■ Goal of the exercise:
Nothing but the lines from the one containing "Click the data table scrollbar thumb" to the end of the data should be copied, exactly, and the pictures stay out.

(Records from a collection)
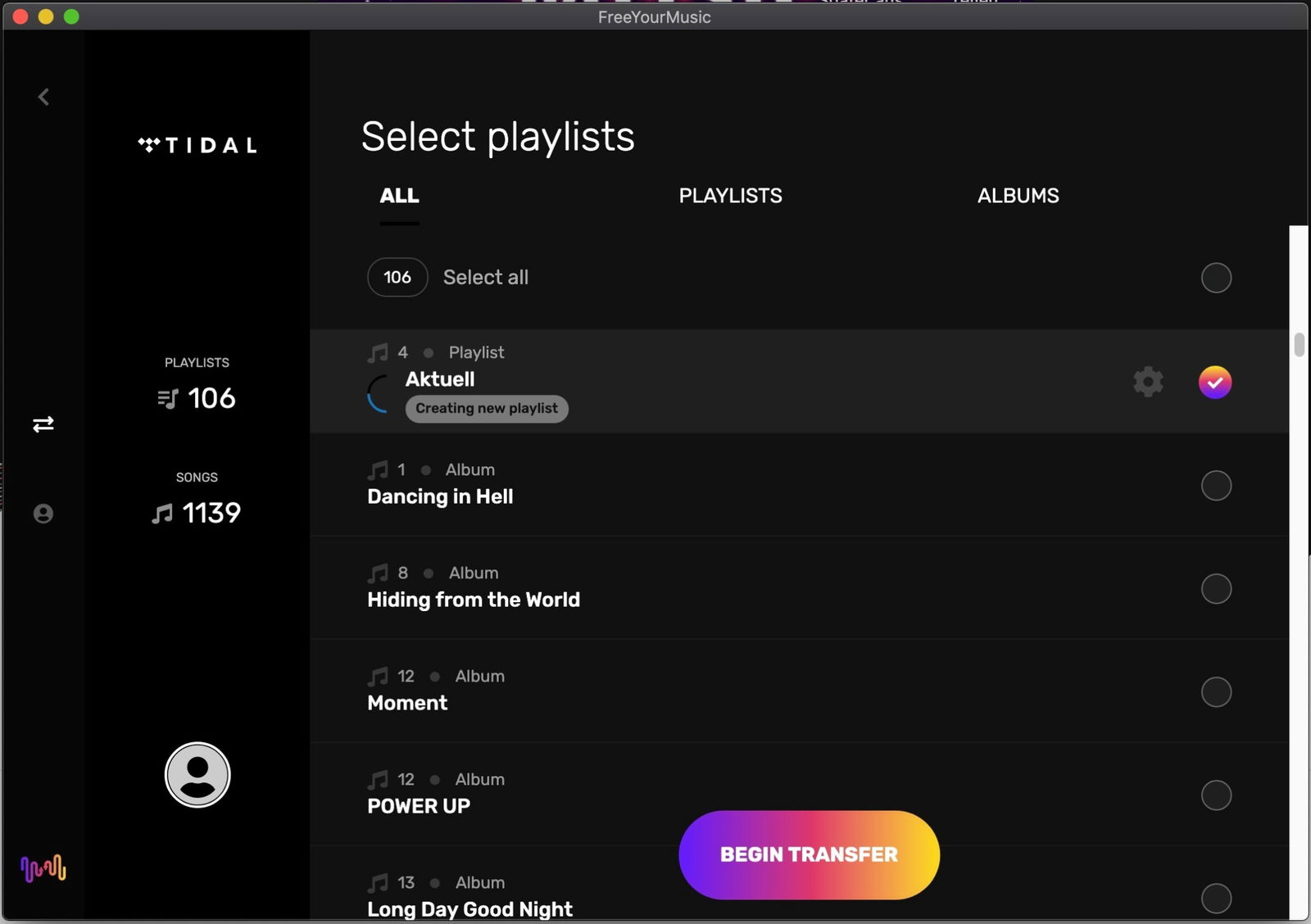Click the large user avatar icon
The width and height of the screenshot is (1311, 924).
point(197,775)
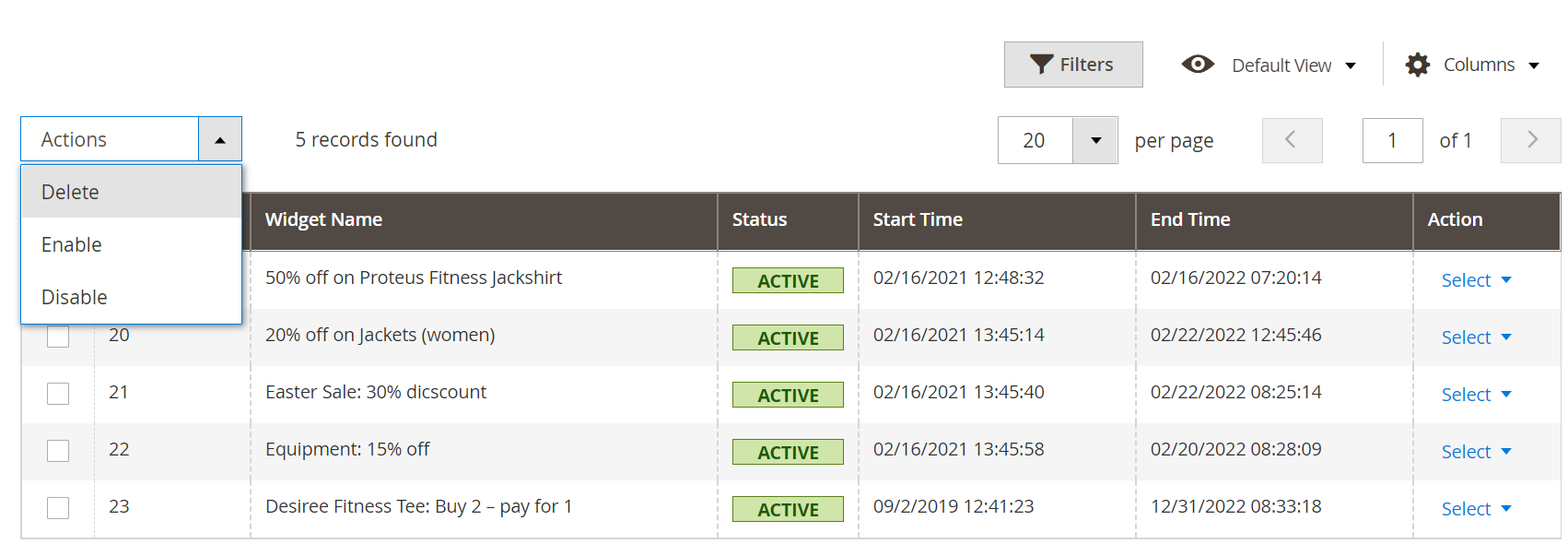This screenshot has height=556, width=1568.
Task: Click the Filters funnel icon
Action: 1041,65
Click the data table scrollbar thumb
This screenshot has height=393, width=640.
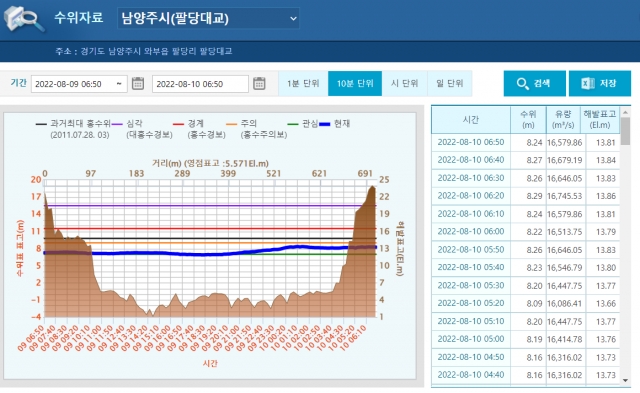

■ Reply to the task:
Click the data table scrollbar thumb
This screenshot has height=393, width=640.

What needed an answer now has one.